• **Task goal**: Scan the material for the string "each" and copy out every line in which it occurs.

Recorded information Block Start

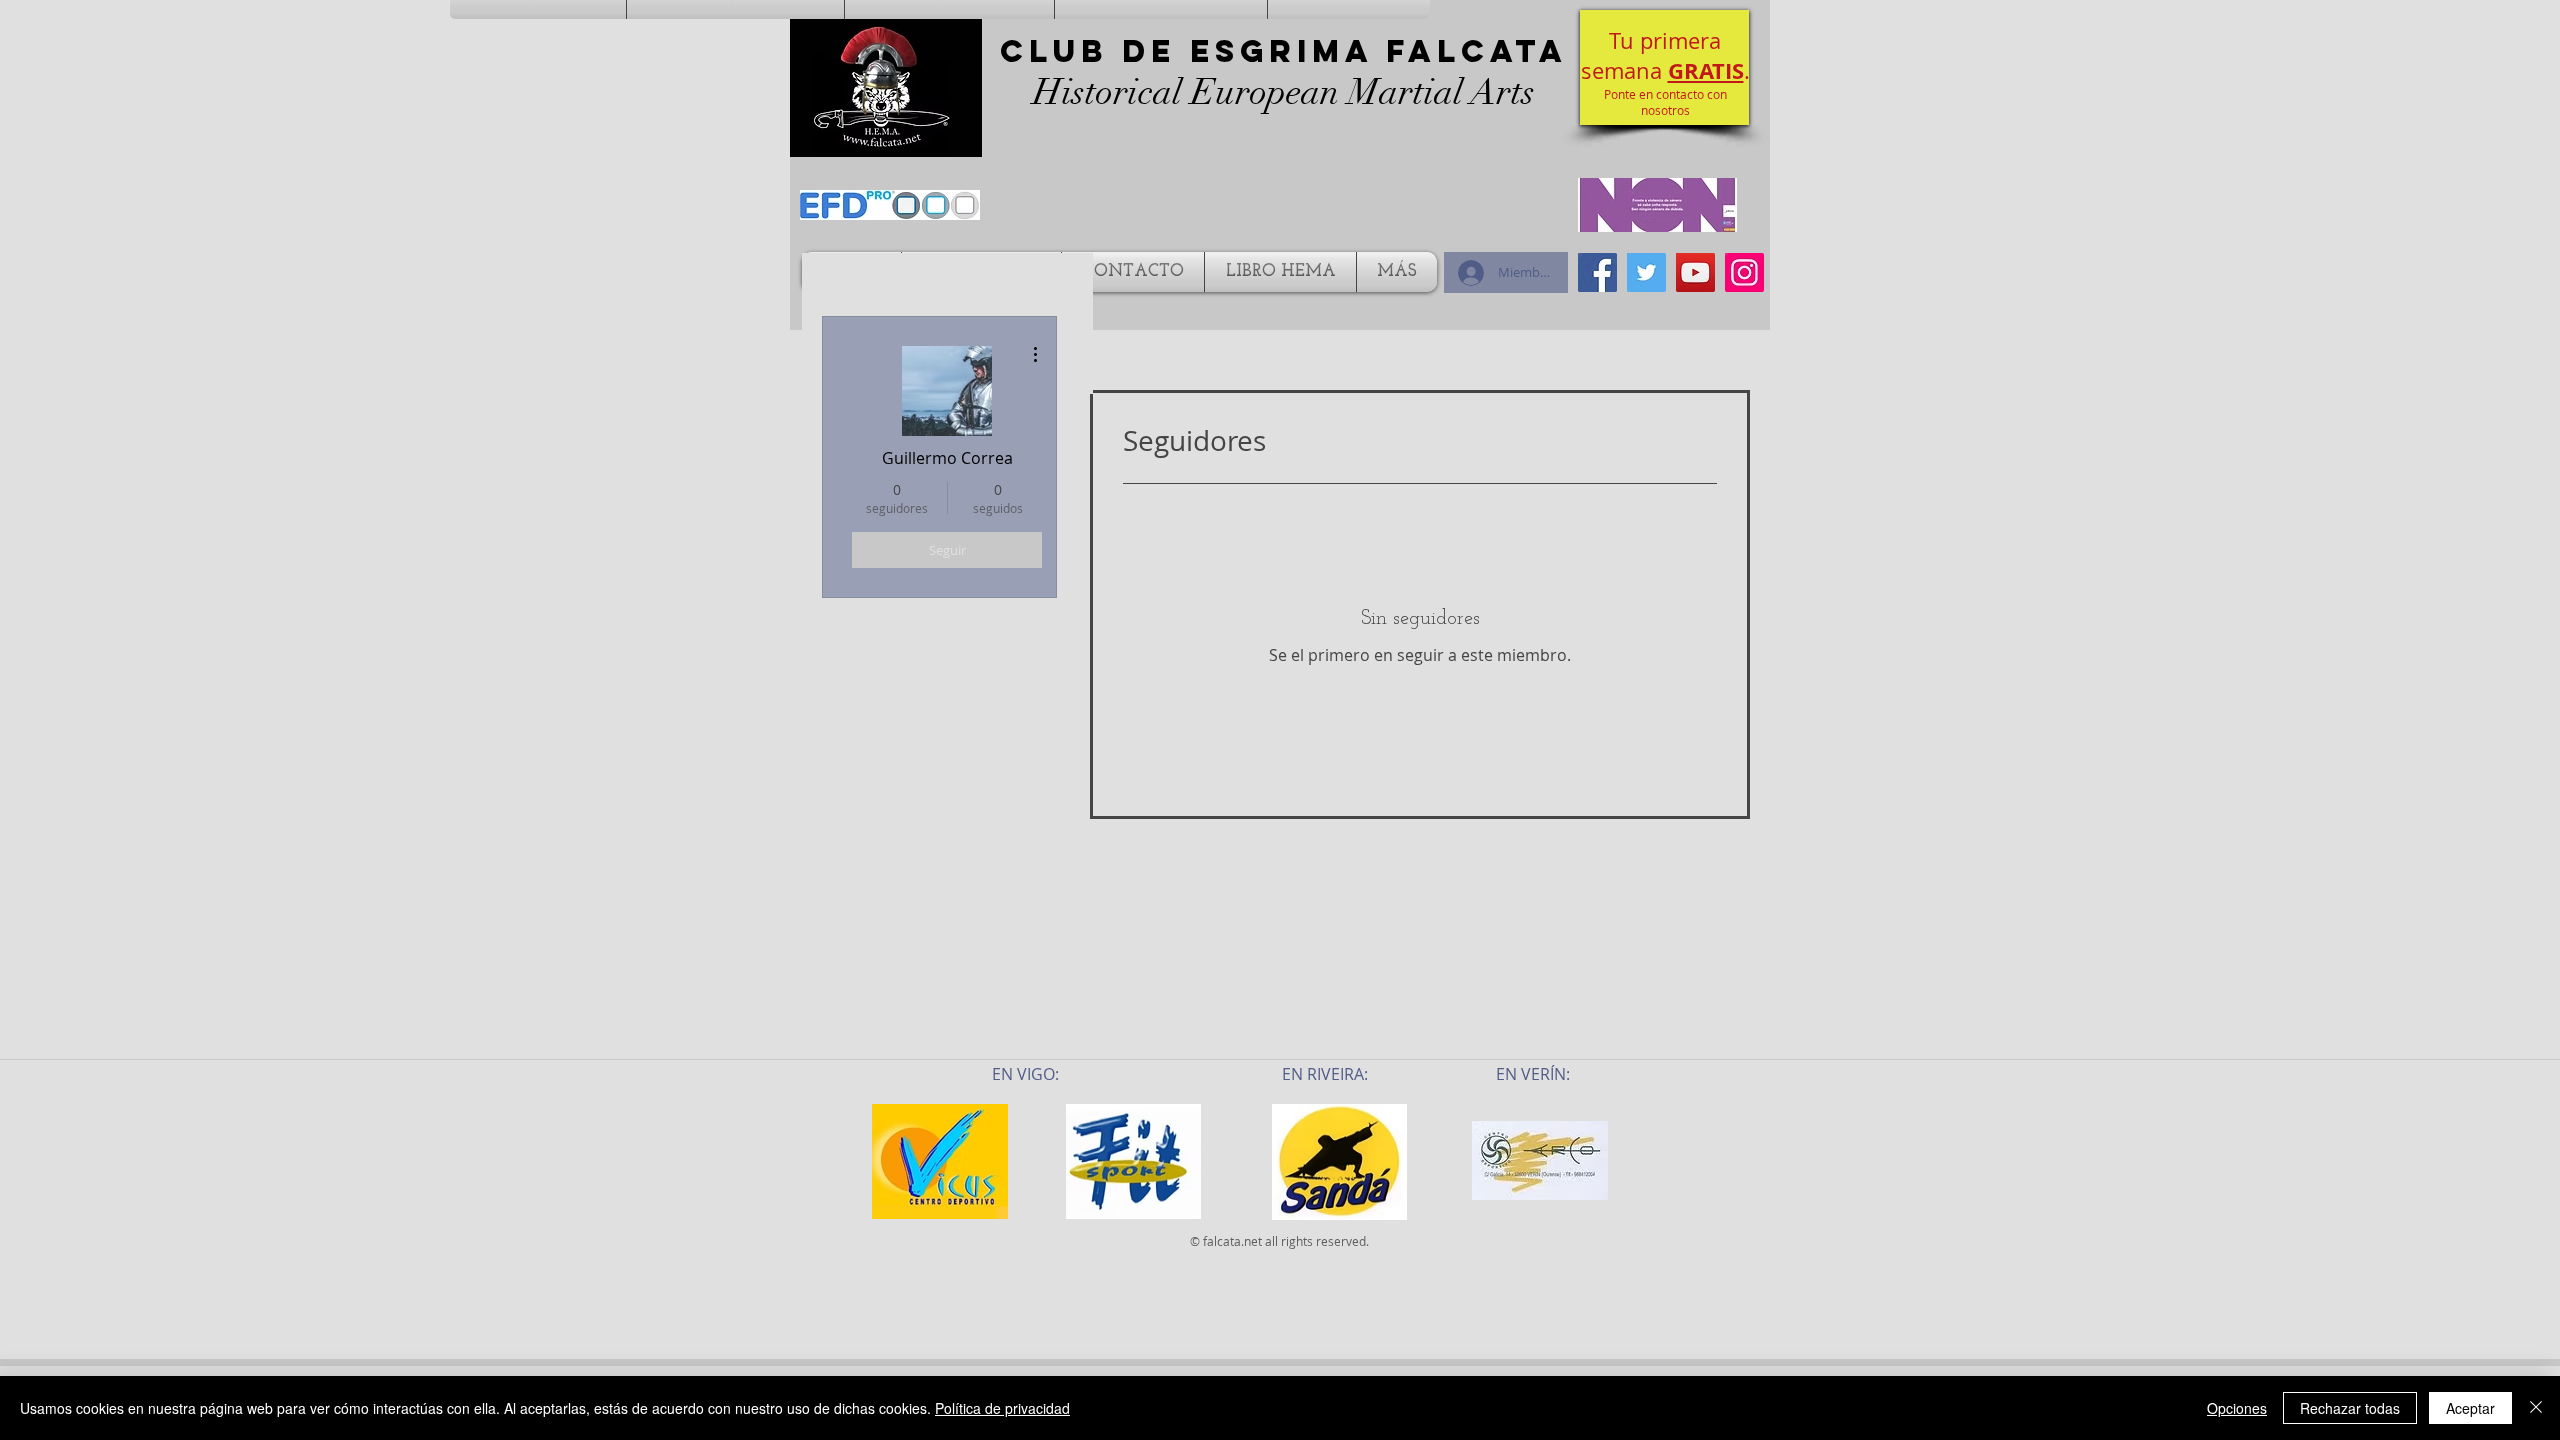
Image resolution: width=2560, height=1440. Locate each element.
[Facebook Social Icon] (1597, 272)
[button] (1664, 67)
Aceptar (2470, 1408)
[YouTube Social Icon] (1695, 272)
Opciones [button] (2237, 1408)
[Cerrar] (2536, 1408)
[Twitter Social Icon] (1646, 272)
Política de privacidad (1002, 1408)
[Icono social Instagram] (1744, 272)
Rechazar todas (2350, 1408)
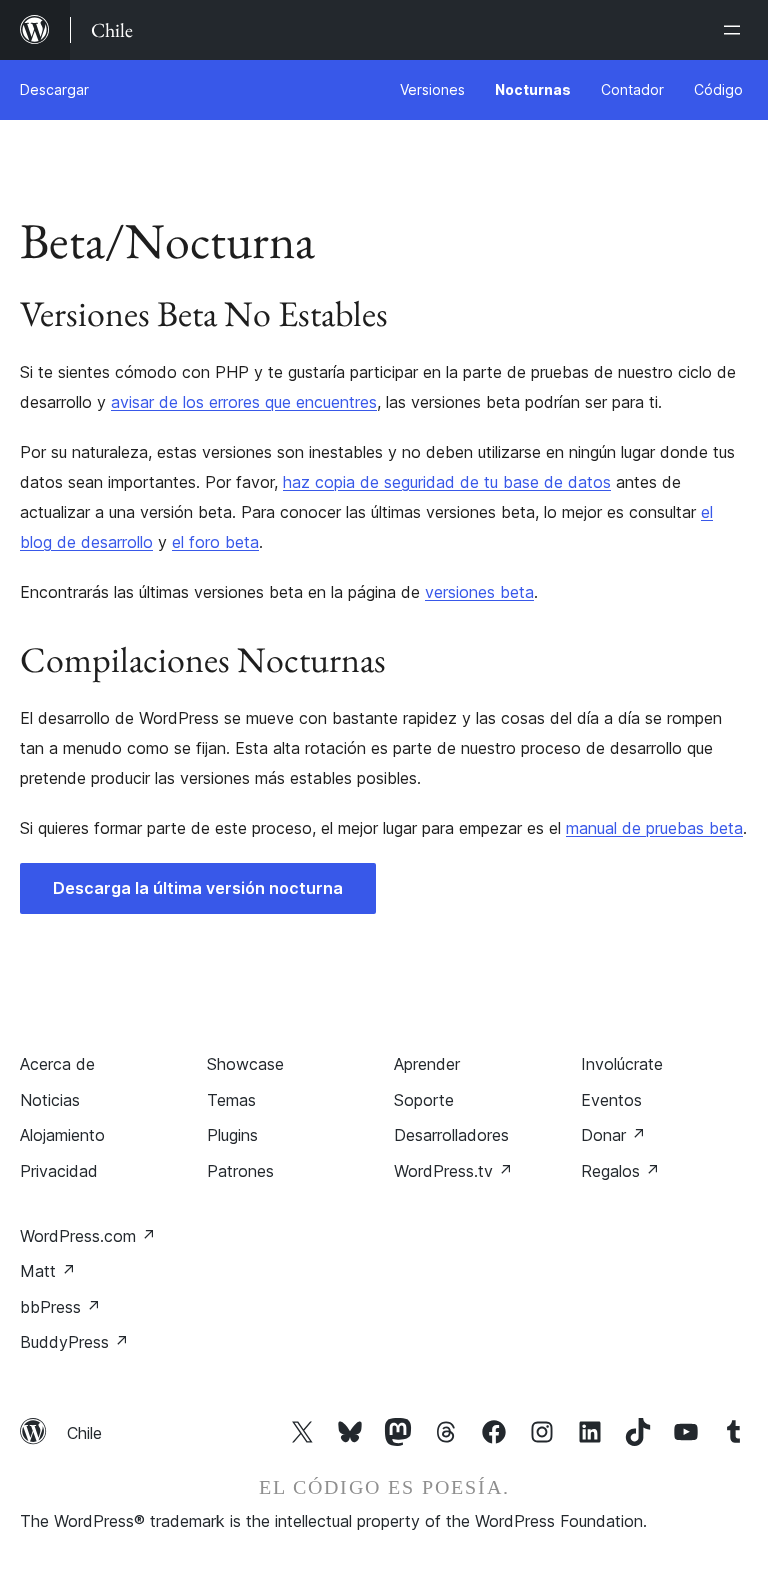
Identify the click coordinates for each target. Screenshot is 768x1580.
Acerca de (57, 1064)
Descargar (54, 89)
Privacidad (59, 1171)
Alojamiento (62, 1135)
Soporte (424, 1100)
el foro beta (215, 542)
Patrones (240, 1171)
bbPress (60, 1307)
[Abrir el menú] (736, 30)
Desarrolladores (451, 1135)
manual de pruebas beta (654, 828)
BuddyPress (74, 1342)
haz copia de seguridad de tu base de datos (447, 482)
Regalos (620, 1171)
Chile (84, 1433)
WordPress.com (88, 1236)
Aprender (427, 1064)
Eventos (611, 1100)
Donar (613, 1135)
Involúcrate (622, 1064)
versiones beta (479, 592)
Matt (48, 1271)
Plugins (232, 1135)
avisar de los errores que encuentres (244, 402)
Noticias (50, 1100)
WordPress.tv (453, 1171)
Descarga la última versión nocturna (198, 888)
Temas (231, 1100)
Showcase (245, 1064)
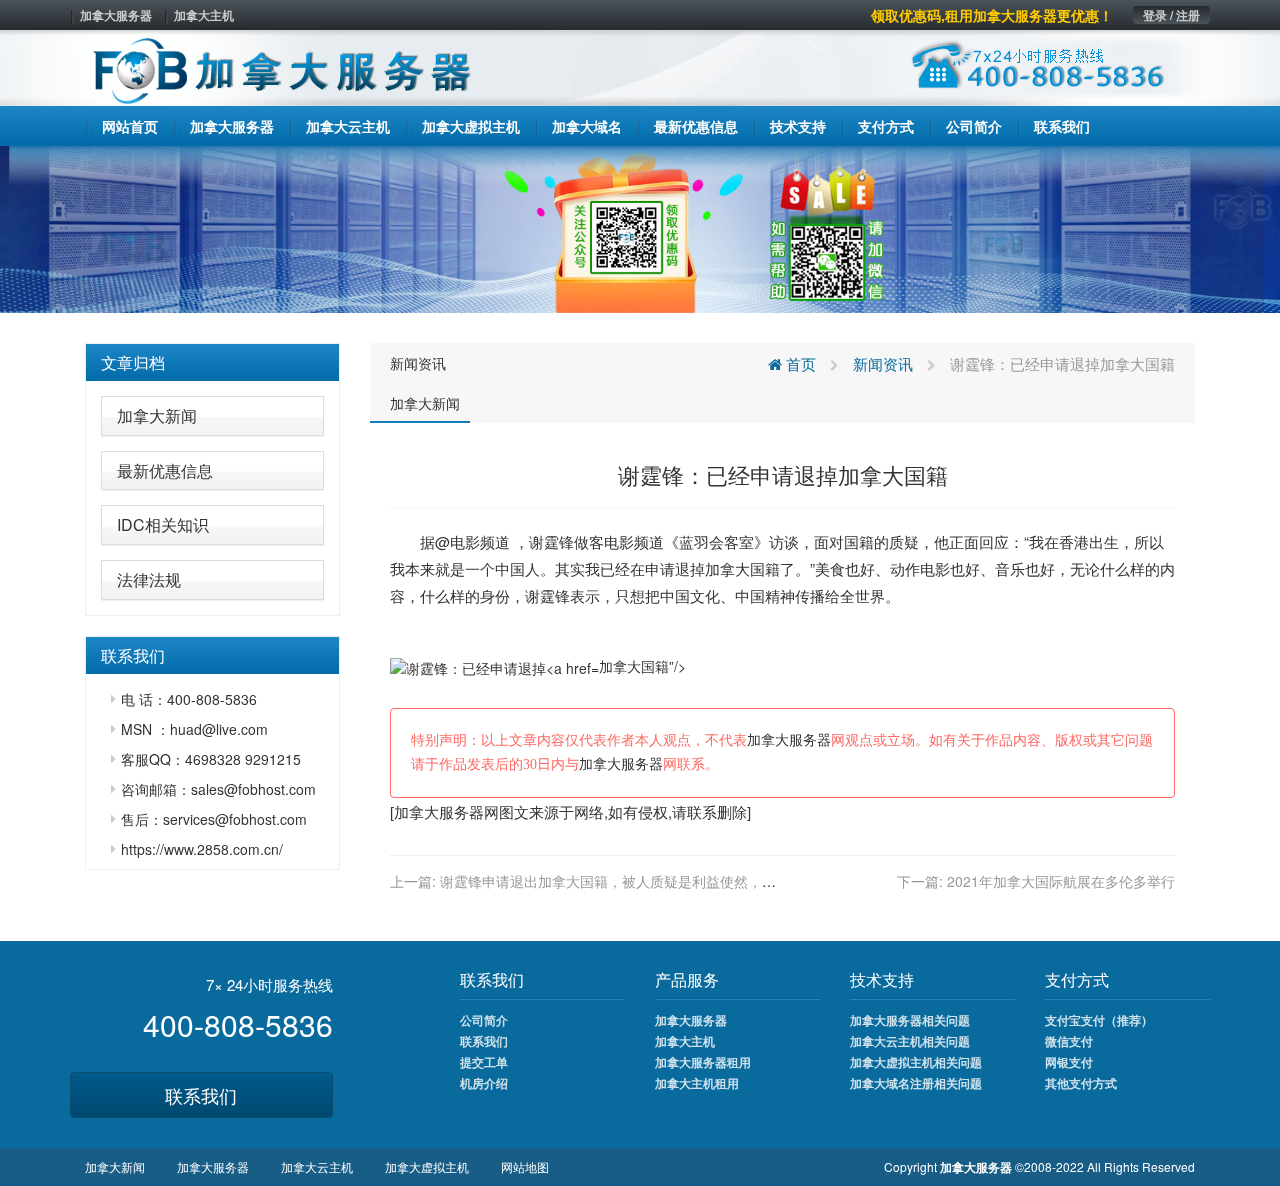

Recorded information Block End

• **Expected answer**:
Image resolution: width=2560, height=1440. Locate each element.
Identify the click coordinates for each target. Screenshot is 768x1580.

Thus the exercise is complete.